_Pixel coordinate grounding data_
----------------------------------------

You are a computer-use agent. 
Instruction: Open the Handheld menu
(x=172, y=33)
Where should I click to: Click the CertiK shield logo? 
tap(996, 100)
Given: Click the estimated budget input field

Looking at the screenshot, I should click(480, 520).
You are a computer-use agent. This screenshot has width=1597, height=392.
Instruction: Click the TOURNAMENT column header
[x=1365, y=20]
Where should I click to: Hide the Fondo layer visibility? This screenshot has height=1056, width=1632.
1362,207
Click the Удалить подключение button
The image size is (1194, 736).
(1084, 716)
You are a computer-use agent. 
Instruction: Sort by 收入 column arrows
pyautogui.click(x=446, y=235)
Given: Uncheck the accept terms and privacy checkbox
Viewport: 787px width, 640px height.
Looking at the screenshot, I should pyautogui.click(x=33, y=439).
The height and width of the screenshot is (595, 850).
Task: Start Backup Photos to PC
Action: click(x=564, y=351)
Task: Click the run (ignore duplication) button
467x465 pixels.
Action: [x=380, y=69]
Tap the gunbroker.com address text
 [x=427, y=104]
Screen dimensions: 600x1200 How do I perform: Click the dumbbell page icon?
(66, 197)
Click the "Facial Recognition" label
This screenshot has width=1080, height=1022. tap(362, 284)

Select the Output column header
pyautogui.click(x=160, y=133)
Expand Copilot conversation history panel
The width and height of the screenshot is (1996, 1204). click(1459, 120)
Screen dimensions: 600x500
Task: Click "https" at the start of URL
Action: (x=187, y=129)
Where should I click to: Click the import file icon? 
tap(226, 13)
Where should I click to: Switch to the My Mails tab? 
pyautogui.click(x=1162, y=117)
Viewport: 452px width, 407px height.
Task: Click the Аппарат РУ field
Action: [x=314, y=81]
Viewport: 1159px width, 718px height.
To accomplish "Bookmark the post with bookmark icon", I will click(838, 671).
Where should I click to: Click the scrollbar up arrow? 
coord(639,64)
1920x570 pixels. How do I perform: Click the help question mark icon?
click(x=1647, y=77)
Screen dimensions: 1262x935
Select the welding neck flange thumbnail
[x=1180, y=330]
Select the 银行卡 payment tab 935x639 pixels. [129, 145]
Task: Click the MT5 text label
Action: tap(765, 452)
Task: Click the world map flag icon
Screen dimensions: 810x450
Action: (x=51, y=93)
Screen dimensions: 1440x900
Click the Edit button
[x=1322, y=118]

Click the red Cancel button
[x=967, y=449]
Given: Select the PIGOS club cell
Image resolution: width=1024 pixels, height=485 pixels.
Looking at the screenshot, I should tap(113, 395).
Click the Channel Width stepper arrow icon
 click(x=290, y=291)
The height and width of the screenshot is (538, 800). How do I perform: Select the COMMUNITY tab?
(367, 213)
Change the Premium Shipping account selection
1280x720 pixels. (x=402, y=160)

----------------------------------------

_Exercise instructions_
An exact repetition of all the records above is required.

_Answer to this task_
You are a computer-use agent. 
Instruction: Open the Handheld menu
(x=172, y=33)
Where should I click to: Click the CertiK shield logo? 
tap(996, 100)
Given: Click the estimated budget input field

Looking at the screenshot, I should click(480, 520).
You are a computer-use agent. This screenshot has width=1597, height=392.
Instruction: Click the TOURNAMENT column header
[x=1365, y=20]
Where should I click to: Hide the Fondo layer visibility? This screenshot has height=1056, width=1632.
1362,207
Click the Удалить подключение button
The image size is (1194, 736).
(1084, 716)
You are a computer-use agent. 
Instruction: Sort by 收入 column arrows
pyautogui.click(x=446, y=235)
Given: Uncheck the accept terms and privacy checkbox
Viewport: 787px width, 640px height.
Looking at the screenshot, I should pyautogui.click(x=33, y=439).
The height and width of the screenshot is (595, 850).
Task: Start Backup Photos to PC
Action: click(x=564, y=351)
Task: Click the run (ignore duplication) button
467x465 pixels.
Action: [x=380, y=69]
Tap the gunbroker.com address text
 [x=427, y=104]
Screen dimensions: 600x1200 How do I perform: Click the dumbbell page icon?
(66, 197)
Click the "Facial Recognition" label
This screenshot has width=1080, height=1022. tap(362, 284)

Select the Output column header
pyautogui.click(x=160, y=133)
Expand Copilot conversation history panel
The width and height of the screenshot is (1996, 1204). click(1459, 120)
Screen dimensions: 600x500
Task: Click "https" at the start of URL
Action: (x=187, y=129)
Where should I click to: Click the import file icon? 
tap(226, 13)
Where should I click to: Switch to the My Mails tab? 
pyautogui.click(x=1162, y=117)
Viewport: 452px width, 407px height.
Task: Click the Аппарат РУ field
Action: [x=314, y=81]
Viewport: 1159px width, 718px height.
To accomplish "Bookmark the post with bookmark icon", I will click(838, 671).
Where should I click to: Click the scrollbar up arrow? 
coord(639,64)
1920x570 pixels. How do I perform: Click the help question mark icon?
click(x=1647, y=77)
Screen dimensions: 1262x935
Select the welding neck flange thumbnail
[x=1180, y=330]
Select the 银行卡 payment tab 935x639 pixels. [129, 145]
Task: Click the MT5 text label
Action: tap(765, 452)
Task: Click the world map flag icon
Screen dimensions: 810x450
Action: (x=51, y=93)
Screen dimensions: 1440x900
Click the Edit button
[x=1322, y=118]

Click the red Cancel button
[x=967, y=449]
Given: Select the PIGOS club cell
Image resolution: width=1024 pixels, height=485 pixels.
Looking at the screenshot, I should tap(113, 395).
Click the Channel Width stepper arrow icon
 click(x=290, y=291)
The height and width of the screenshot is (538, 800). How do I perform: Select the COMMUNITY tab?
(367, 213)
Change the Premium Shipping account selection
1280x720 pixels. (x=402, y=160)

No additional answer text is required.